Artificial Intelligence and Machine Learning offer value to the Shipping Community

By Mike Konstantinidis

 

The shipping industry is at a time of major change, having to deal with issues that are mainly relevant to the regulatory framework, while ship-owning and ship-management companies as well as charterers are required to make important decisions about their model of operation and strategic decisions on their business activity and investments. The optimization of environmental footprint of the cargo vessels becomes more and more pressing through ever increasing stricter regulatory obligations.

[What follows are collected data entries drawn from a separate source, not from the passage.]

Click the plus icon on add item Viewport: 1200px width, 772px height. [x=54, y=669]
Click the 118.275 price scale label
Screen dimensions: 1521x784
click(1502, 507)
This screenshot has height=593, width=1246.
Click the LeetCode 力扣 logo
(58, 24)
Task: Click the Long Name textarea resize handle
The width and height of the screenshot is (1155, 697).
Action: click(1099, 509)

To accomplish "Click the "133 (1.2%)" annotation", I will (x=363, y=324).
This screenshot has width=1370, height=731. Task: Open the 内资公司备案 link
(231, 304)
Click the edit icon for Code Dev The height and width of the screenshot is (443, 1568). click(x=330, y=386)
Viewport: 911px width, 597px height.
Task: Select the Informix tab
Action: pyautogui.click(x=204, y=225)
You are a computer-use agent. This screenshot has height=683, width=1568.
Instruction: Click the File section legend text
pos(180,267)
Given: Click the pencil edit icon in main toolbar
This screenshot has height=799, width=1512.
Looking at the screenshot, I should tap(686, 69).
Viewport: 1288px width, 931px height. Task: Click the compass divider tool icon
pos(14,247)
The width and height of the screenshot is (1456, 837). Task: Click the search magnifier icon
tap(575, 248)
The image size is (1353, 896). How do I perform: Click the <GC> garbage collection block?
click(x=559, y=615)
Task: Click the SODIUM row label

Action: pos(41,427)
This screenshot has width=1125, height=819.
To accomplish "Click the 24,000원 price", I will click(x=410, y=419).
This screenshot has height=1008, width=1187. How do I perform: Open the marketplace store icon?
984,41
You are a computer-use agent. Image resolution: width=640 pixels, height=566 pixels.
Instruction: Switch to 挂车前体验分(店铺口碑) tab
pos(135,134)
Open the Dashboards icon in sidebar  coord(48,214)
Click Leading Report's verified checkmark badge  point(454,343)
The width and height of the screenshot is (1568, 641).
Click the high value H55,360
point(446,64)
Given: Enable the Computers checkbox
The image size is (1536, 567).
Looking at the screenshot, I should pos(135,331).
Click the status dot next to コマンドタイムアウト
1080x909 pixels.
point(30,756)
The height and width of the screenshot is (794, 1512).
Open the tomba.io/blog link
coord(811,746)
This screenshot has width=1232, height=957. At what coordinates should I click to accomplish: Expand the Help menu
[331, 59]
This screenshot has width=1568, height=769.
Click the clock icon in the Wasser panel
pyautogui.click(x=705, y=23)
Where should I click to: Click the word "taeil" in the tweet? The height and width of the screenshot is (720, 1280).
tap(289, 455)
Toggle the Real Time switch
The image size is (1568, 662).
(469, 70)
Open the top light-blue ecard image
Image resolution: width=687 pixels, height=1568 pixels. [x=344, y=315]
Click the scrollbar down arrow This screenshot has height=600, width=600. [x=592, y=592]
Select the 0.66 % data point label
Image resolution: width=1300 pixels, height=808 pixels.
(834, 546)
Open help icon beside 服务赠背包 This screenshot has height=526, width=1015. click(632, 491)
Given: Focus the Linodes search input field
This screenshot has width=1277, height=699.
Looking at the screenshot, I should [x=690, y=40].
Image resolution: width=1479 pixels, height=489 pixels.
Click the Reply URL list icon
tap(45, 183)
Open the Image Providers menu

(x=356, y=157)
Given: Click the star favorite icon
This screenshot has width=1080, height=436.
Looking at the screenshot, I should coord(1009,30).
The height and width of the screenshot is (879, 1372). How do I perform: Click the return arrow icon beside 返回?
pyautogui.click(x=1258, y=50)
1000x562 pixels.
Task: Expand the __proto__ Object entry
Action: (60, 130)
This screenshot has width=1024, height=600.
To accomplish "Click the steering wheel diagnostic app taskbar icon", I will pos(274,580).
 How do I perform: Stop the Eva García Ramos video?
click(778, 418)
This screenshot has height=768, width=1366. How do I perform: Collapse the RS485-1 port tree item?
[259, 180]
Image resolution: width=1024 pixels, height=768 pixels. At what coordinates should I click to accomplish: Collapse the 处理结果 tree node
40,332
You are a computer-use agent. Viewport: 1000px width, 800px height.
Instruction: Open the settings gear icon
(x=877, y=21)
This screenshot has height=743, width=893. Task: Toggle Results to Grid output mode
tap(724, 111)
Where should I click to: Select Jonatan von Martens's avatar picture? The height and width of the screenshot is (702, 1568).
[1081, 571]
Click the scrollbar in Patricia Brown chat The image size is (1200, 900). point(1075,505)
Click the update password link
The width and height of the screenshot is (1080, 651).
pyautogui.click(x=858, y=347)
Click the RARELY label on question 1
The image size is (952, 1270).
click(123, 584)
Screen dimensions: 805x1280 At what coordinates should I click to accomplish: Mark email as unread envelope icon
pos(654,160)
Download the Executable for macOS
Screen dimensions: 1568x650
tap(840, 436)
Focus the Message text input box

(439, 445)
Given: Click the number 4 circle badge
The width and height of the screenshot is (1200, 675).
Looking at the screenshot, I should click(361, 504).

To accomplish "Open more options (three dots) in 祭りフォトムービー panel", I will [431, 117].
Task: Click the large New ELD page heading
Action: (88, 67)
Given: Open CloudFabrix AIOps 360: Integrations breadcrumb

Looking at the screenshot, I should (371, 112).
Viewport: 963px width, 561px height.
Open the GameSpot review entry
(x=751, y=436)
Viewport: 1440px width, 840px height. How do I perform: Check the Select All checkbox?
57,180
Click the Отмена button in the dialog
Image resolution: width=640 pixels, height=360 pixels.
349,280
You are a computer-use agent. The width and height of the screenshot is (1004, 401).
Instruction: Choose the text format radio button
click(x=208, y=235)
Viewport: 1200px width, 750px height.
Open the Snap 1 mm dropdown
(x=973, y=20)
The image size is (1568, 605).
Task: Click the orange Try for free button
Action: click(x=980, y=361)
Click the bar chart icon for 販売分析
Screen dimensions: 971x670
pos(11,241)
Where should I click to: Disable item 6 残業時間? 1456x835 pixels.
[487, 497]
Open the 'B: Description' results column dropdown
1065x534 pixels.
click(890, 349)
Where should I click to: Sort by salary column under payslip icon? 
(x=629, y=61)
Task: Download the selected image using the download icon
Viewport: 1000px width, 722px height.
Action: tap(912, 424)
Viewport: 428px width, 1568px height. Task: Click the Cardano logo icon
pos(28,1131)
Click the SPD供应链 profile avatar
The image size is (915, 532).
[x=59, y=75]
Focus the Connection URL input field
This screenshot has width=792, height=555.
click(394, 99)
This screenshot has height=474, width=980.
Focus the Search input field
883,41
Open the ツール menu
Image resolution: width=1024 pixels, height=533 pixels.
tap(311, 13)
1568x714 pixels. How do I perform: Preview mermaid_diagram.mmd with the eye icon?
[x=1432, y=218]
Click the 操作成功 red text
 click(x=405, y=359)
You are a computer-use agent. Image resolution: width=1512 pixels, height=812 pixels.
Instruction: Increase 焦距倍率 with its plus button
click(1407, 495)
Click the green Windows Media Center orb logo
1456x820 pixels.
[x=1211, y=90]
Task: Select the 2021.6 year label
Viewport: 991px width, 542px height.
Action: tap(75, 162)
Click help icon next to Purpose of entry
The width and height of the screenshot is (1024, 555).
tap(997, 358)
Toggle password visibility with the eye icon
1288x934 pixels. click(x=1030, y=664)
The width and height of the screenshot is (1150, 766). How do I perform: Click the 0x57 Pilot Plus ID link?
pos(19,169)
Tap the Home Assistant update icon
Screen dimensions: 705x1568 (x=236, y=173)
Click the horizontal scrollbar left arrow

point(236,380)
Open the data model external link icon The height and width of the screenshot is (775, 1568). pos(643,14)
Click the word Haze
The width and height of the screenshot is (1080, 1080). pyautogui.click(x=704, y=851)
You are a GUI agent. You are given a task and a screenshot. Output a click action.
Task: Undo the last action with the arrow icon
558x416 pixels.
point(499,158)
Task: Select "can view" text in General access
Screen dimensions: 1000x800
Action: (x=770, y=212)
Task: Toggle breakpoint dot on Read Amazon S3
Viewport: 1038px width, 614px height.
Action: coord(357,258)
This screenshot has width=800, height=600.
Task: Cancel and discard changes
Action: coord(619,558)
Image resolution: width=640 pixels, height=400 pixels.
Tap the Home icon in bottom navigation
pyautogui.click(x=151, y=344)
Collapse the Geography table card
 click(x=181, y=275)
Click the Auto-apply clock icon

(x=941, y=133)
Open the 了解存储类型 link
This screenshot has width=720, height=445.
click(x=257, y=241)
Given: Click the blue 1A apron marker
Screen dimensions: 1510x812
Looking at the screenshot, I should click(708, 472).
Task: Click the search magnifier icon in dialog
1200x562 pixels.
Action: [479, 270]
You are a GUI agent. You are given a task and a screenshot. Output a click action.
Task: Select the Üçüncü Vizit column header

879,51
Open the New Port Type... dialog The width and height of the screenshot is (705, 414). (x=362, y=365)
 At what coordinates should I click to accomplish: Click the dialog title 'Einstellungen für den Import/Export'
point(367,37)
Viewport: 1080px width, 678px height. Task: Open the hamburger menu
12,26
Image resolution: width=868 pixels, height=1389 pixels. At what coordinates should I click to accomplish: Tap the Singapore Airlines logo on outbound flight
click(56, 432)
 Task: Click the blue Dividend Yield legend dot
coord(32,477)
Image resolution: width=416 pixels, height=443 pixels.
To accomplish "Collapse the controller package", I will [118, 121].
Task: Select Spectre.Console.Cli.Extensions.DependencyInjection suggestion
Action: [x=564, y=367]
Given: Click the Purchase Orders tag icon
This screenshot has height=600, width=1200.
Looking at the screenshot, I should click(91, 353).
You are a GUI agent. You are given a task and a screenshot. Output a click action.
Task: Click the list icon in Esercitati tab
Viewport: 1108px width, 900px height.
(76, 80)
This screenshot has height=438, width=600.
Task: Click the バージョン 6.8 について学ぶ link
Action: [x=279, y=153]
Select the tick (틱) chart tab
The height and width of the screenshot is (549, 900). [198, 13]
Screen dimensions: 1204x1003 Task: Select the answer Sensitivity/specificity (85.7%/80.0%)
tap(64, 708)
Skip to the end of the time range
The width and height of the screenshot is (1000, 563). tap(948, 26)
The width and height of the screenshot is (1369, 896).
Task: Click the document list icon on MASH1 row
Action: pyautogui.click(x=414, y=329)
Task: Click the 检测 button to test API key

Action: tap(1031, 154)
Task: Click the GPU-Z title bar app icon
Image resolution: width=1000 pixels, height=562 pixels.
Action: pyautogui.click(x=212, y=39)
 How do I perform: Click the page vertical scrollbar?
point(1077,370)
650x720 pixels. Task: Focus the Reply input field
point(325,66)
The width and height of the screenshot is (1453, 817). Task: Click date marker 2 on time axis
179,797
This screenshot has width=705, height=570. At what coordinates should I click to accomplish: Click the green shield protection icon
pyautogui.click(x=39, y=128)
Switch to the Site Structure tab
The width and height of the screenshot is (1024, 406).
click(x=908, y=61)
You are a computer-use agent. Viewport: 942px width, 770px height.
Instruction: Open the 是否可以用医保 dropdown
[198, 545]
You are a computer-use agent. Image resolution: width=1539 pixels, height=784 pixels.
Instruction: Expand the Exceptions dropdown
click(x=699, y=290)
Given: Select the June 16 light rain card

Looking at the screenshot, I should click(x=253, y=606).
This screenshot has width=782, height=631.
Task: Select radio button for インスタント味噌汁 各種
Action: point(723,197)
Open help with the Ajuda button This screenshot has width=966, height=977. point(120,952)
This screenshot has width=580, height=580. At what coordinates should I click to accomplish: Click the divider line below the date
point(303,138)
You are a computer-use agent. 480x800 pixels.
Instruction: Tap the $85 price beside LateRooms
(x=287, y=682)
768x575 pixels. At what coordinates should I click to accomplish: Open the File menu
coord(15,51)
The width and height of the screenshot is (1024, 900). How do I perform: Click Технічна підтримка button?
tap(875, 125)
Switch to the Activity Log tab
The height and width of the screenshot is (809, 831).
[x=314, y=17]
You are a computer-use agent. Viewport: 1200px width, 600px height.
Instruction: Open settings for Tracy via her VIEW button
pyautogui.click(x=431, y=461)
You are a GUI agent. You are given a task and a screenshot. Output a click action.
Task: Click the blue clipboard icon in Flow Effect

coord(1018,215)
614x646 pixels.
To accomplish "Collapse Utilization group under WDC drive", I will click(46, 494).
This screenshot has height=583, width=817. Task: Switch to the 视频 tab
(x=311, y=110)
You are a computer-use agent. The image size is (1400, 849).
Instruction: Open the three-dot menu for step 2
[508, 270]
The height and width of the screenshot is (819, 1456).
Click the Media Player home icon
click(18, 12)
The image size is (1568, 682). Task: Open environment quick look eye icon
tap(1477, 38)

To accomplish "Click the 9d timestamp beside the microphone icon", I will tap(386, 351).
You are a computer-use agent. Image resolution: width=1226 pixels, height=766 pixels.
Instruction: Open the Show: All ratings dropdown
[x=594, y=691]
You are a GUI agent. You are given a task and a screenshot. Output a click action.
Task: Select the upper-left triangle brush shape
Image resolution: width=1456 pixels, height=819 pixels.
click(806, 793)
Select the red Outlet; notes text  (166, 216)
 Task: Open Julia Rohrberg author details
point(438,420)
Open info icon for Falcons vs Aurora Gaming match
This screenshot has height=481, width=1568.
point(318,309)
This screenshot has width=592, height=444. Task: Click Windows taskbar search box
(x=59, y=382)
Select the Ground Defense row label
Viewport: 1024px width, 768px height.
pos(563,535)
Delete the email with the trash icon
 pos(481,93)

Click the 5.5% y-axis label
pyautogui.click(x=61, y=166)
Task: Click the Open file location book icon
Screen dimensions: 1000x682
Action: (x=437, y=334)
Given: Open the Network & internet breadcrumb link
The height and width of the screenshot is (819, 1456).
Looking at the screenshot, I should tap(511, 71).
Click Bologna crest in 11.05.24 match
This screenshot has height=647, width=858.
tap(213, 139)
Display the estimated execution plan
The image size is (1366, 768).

The development, however, which is revolutionizing the maritime sector has to do with the exploitation of all those data produced onboard the vessels and the extraction of the actionable intelligence that is hidden inside them. It seems that the management of the maritime data will be the field on which the new era of the industry will be built upon, giving significant competitive advantages to those who will perceive it promptly, prepare and adjust their operations accordingly.

Round the clock 24/7 data acquisition from all available sources provides a rich, high-resolution picture of ship performance rather than a patchwork of inconsistent, manual datasets and benefits add up to more than the sum of its individual technical, operational and cost gains, and depend on the user’s aims.

The volume of data produced by all kinds of equipment is so large at the time being that specialized techniques and methodologies have been implemented in order to handle, process and utilize them.  Machine Learning as the dominant technology that represents the concepts of Artificial Intelligence, consists of a set of algorithms, tools and techniques, optimized to handle big data in a way that mimics the human learning process. More specifically, the process involves the utilization of existing datasets to develop models that will learn to recognize trends and patterns that couldn’t be noticed with other methods, in order to be able to identify and predict future behaviors. Significant part of the process is that the models are retrained by themselves, thus shelf-improving their accuracy and intelligence.

However, the greatest innovation that offers an invaluable competitive advantage to the shipping companies has to do with the prediction of future behaviors and events. As an example, one can imagine how useful would be the accurate projection of fuel consumption of a specific vessel during the next voyage through a specific route, considering factors such as the required speed, the weather conditions in the whole path, the actual performance of the main engine, the current state of the hull, etc. Functionality like this can only be provided by the proper use of Machine Learning technology.  The correlation of shaft power generated by the main engine of a vessel and the fuel consumption in various vessel speeds is not described by any mathematical engineering formula.  Such results create a great tool that facilitates the work of shipping companies, increases productivity, and provides significant help in the effective control of operating costs as well as the monitoring of the regulatory framework.

In practice, the solutions powered by such digital technologies essentially set the artificial intelligence in the service of the shipping community. Any shipowner monitors in real time a wide range of vessel parameters, records thousands of signals, combines data from third party services (weather providers, AIS) and is able as using a “virtual personal assistant” to make valuable conclusions, reply to ad-hoc queries and requests of any kind, send notifications about critical events and prepare personalized per user/department reports. 

The overabundance of data which are available to the shipping industry, creates indeed significant challenges. Digitalization and Shipping sector should be willing to combine in the most comprehensive way, maritime know-how, naval/engineering expertise and modern digital technologies to provide to the crew and the shipping community a clearer perception of the environment in which they operate.

METIS Cybertechnology, a company specializing in the development of innovative solutions for the global Maritime Community, is one of the greatest ambassadors for the implementation of Machine Learning in the shipping industry. METIS' objective is to ensure an integrated and reliable process of data collection, real-time performance monitoring and intelligent analysis, providing useful and actionable information addressing the needs of various roles, departments, and levels of management in a shipping company.

As the industry’s only end-to-end platform powered by AI, however, the true value of the METIS solution is cumulative for individual ship efficiency and fleet-wide. Using machine learning, the platform evaluates itself every seven days and retrains monthly to refine the correlation between weather, hull fouling, power use, fuel efficiency and other significant parameters.